= Shenuki Dishalya =

Sri Lankan powerlifter, gymnast and diver

Shenuki Dishalya Wijesiri (born 24 December 2002) is a Sri Lankan powerlifter, gymnast and diver.

== Biography ==
Shenuki was born on 24 December 2002 as the middle child in a family of five siblings. Her father served as a journalist and her mother was an author. She pursued keen interest in diving and gymnastics at an early age. She attended Louver International College, Pannipitiya and she later switched to Bishop's College, Colombo for her primary and secondary education. She was known by many in her close social circles to be a shy personality off the field, despite her strong perseverance, grinding herself to engage in intense powerlifting and weightlifting training.

== Career ==
She began powerlifting at the age of 17 years. She was introduced to the sport by Ransilu Jayathilake and she gained substantial training at CrossFit Colombo under the guidance of Ransilu. Her introduction to powerlifting came as a serendipitous occasion, as she initially enrolled at the CrossFit Colombo with the firm intention and scope of enhancing her fitness and muscle strength for gymnastics. Her talent was spotted by Mothilal Jayathilake who recommended Ransilu Jayathilake to have an eye on Shenuki's capabilities and about the potential to level up Shenuki to take up powerlifting. In 2018, she emerged triumphant as the under 17 diving champion at the SLSRFA MILO 45th Schools Age Group Swimming & Diving Championship.

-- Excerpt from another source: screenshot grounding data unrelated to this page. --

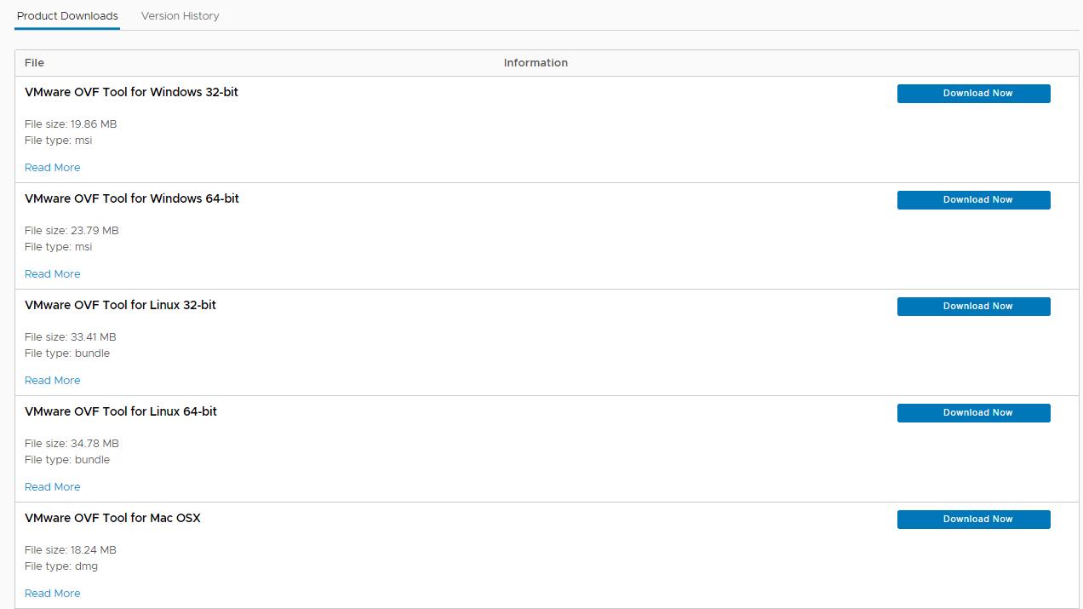
Task: Download OVF Tool for Windows 32-bit
Action: tap(973, 94)
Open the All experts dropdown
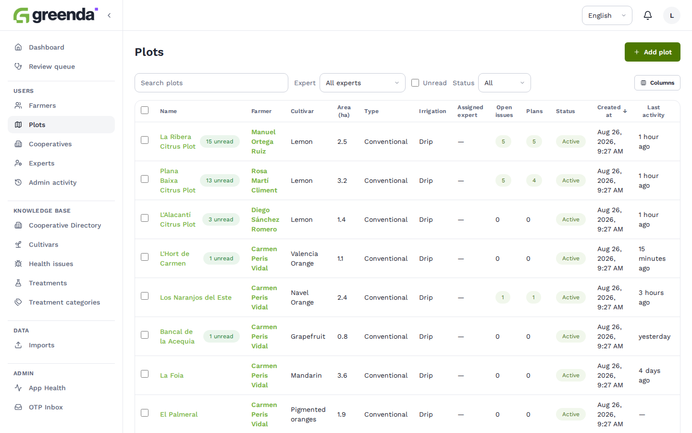The width and height of the screenshot is (692, 433). click(x=362, y=83)
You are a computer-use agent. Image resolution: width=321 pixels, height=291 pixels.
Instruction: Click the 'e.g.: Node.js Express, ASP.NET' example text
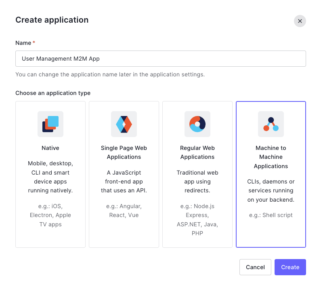pyautogui.click(x=197, y=220)
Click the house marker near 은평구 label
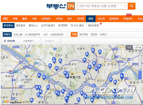Screen dimensions: 143x105 [60, 61]
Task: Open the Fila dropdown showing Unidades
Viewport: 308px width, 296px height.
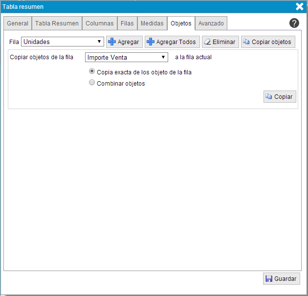Action: [62, 42]
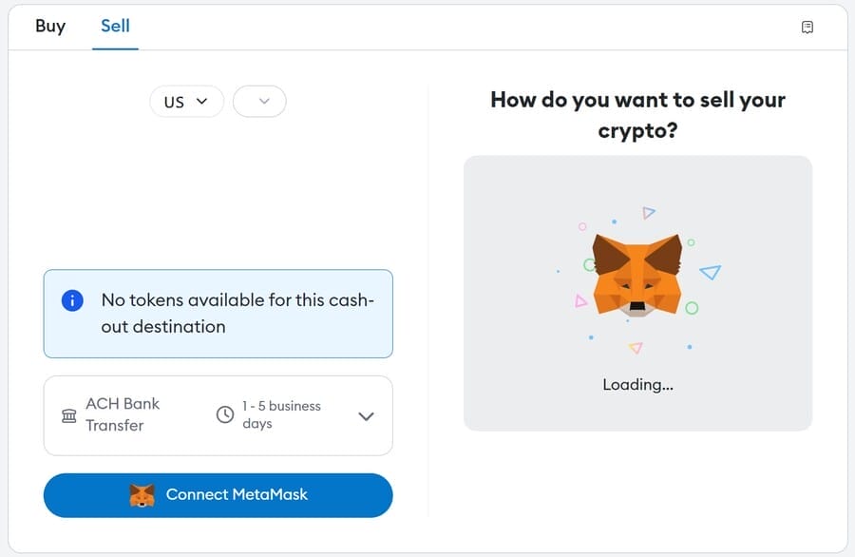Click the 1-5 business days label
855x557 pixels.
click(280, 415)
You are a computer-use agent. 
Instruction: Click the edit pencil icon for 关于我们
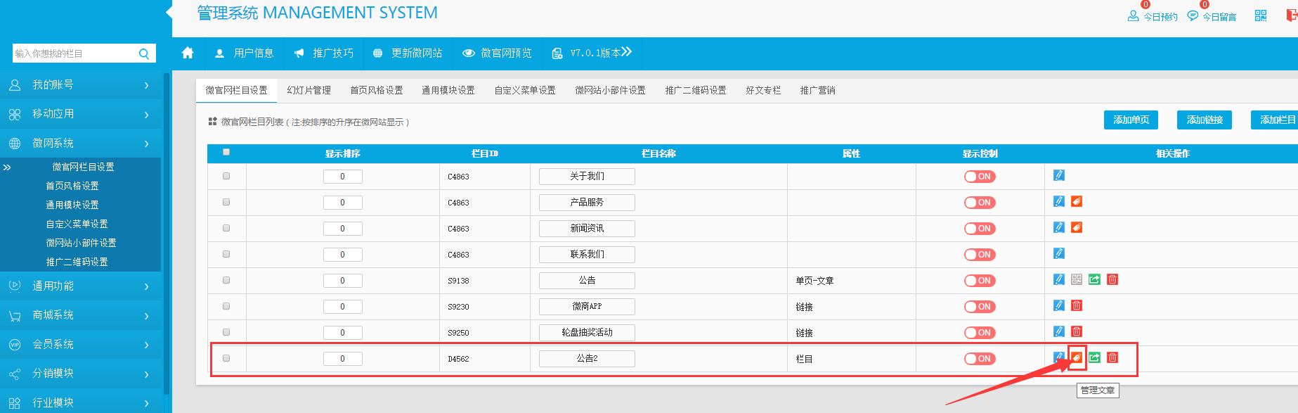tap(1058, 175)
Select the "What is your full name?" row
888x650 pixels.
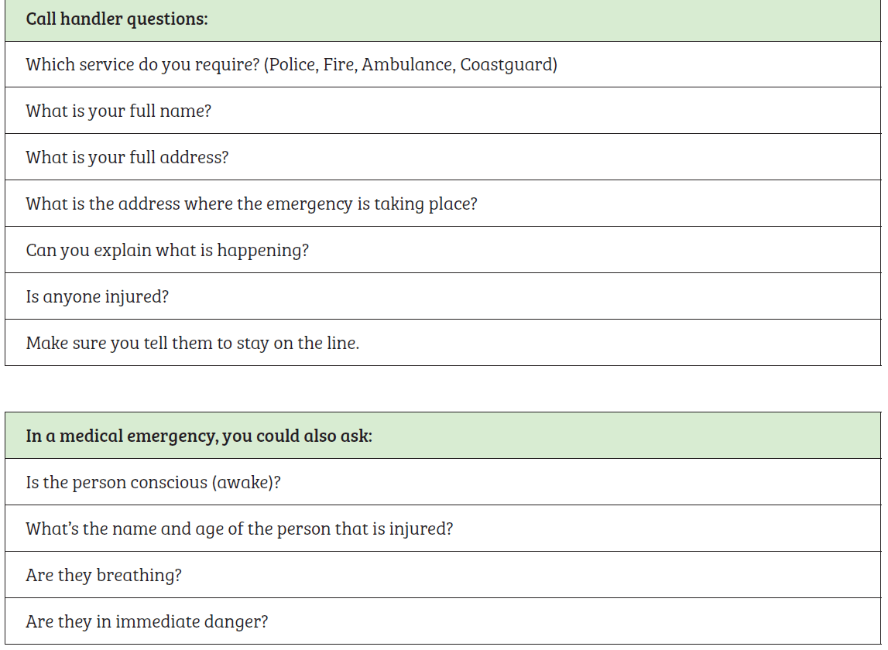pos(118,111)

She rose to prominence and limelight following her medal success at the 2021 Asian Weightlifting Championships. During the 2021 event, she clinched gold medals in the women's 47 kg weight class, deadlift (105 kg), bench press (42 kg) and squat (85 kg) classification events as well as the overall gold medal. She eventually became the youngest Sri Lankan to achieve overall gold medal-winning performance in the competition's history at the age of 18. She actively engaged in intensive training sessions prior to competing at her maiden international powerlifting competition during the 2021 Asian Classic Equipped Bench Press and Powerlifting Championship held in Istanbul, Turkey.